Le Petit Journal - L'hebdo du Pays Toulousain
Des terres cultivées
En mars 1686, lors de sa longue tournée des fortifications en construction ou construites par ses soins, Vauban profita de sa venue en Languedoc pour examiner l’oeuvre de Riquet. Admiratif de cette oeuvre il y apporta néanmoins des améliorations en particulier pour éviter l’envasement ou l’ensablement du canal. C’est ainsi qu’il regretta le choix fait par les héritiers de Riquet de faire cultiver les francs bords du canal : la terre labourée glissait dans le lit du canal, l’obstruant peu à peu et amenant à faire des dragages. Mais respecter la recommandation de Vauban de ne pas cultiver les rives aurait privé les Riquet d’une source de revenus non négligeable pour payer les dettes laissées par leur père.
Cependant un mémoire écrit vers 1690 par un proche du fils aîné de Riquet, Jean-
Mathias, indiquait tout le bénéfice qu’on pouvait tirer de l’exploitation des berges par des plantations de mûriers, d’oliviers, de fruitiers… sur
les deux rives du canal. « Quand à l’embellissement que cela produirait, personne n’en peut douter, puisqu’on verrait les deux côtés du canal bordées d’oliviers, mûriers ou arbres fruitiers… et tous ceux qui voyageraient par le canal en admirant l’adresse et l’industrie de tous ces plantements, et leur beauté, ce qui ferait un très bel effet, n’y ayant rien de si beau dans le royaume ».
A partir de 1723 les Riquet interdirent la culture des francs bords. La place était libre pour une nouvelle expérience et, en 1725, le directeur général du canal, M. de Rousset proposait de planter des mûriers (permettant l’élevage très lucratif du ver à soie) de Trèbes à Agde et des ormes de Toulouse à Trèbes. Les ormes, à croissance assez rapide, pouvaient avantageusement se substituer aux chênes pour les divers besoins en bois du canal.
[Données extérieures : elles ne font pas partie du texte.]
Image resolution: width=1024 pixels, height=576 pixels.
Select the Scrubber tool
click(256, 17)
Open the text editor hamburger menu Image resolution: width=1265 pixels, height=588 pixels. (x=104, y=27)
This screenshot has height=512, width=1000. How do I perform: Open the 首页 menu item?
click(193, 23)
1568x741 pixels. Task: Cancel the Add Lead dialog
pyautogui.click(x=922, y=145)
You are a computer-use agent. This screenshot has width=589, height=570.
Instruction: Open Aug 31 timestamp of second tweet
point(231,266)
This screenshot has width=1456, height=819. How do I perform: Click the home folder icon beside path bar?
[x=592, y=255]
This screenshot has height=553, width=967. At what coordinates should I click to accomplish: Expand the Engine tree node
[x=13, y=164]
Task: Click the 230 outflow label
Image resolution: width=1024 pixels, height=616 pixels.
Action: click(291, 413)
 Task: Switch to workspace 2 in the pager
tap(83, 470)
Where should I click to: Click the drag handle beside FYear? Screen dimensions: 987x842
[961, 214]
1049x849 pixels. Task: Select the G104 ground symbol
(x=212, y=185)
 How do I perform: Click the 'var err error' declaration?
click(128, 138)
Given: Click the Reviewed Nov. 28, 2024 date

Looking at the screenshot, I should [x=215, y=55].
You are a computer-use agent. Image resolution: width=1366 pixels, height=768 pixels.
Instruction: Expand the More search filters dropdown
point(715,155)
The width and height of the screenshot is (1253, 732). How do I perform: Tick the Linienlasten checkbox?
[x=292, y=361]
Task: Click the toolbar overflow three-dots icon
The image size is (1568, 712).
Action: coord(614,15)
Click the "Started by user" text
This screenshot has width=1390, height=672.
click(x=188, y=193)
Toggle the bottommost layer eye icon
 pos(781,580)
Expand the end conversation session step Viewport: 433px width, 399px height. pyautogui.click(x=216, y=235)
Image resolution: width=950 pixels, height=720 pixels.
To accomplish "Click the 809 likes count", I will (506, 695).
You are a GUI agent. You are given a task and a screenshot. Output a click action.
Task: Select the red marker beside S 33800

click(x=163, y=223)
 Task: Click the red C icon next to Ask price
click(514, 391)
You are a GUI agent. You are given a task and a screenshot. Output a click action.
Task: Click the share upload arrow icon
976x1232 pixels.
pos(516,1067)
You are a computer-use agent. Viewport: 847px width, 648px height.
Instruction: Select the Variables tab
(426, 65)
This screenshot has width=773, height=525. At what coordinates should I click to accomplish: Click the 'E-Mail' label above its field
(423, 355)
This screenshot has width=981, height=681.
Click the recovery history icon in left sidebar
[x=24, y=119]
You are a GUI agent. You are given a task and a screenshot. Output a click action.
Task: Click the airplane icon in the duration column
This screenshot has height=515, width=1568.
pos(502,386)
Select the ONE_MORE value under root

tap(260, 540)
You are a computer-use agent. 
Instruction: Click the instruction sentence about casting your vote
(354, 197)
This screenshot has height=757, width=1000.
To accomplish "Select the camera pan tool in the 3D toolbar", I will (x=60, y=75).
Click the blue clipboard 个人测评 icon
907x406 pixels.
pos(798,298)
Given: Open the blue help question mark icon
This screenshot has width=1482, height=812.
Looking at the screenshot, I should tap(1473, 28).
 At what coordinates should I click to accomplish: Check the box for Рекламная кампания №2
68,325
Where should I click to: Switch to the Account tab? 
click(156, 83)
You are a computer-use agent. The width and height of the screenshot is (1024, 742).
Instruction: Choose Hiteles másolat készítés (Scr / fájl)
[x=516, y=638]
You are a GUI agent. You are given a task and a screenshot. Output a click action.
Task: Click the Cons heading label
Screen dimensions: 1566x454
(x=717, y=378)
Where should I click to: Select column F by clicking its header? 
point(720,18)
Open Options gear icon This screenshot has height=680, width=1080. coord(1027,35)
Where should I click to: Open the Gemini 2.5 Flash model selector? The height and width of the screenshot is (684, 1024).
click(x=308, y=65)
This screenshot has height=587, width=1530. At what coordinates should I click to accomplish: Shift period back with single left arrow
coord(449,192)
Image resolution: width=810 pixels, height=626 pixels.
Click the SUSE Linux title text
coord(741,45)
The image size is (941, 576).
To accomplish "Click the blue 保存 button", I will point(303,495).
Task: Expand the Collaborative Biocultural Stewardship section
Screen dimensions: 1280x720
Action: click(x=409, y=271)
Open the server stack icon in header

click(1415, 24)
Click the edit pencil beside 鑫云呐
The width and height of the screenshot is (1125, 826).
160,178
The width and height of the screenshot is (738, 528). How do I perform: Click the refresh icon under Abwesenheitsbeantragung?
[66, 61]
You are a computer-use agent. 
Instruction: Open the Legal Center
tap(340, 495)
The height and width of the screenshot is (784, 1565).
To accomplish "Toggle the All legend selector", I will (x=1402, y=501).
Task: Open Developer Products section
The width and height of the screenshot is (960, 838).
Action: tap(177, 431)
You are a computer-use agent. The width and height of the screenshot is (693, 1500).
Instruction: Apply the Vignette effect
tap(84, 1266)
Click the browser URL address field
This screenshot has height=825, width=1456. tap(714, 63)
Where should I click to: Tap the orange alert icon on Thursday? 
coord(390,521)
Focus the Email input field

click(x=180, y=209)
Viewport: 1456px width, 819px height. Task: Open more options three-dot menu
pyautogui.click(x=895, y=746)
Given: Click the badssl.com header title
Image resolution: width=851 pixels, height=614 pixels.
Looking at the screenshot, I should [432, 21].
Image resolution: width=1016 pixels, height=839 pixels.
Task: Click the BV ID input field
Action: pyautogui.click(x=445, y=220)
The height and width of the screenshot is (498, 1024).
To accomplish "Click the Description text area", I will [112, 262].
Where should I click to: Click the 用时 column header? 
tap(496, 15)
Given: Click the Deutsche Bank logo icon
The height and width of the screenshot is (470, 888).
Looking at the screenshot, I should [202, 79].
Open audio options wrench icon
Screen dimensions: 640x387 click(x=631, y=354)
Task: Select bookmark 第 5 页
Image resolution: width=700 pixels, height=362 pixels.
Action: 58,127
Dans la pratique les plantations furent fort lentes : en 1745 on dénombrait 130 oliviers, 60 mûriers, 64 ormes et 1000 saules, et encore, presque tous étaient dans la « direction régionale du Somail ». Entre 1745 et 1755 les peupliers vinrent avantageusement peupler les rives, le terrain leur étant favorable et leur croissance rapide. Par contre, malgré l’incitation de l’administration provinciale voulant développer les manufactures de soie et les ordres des Riquet, les plantations de mûriers furent un échec en raison de la nature des sols. Les rives restaient désespérément vides de boisements !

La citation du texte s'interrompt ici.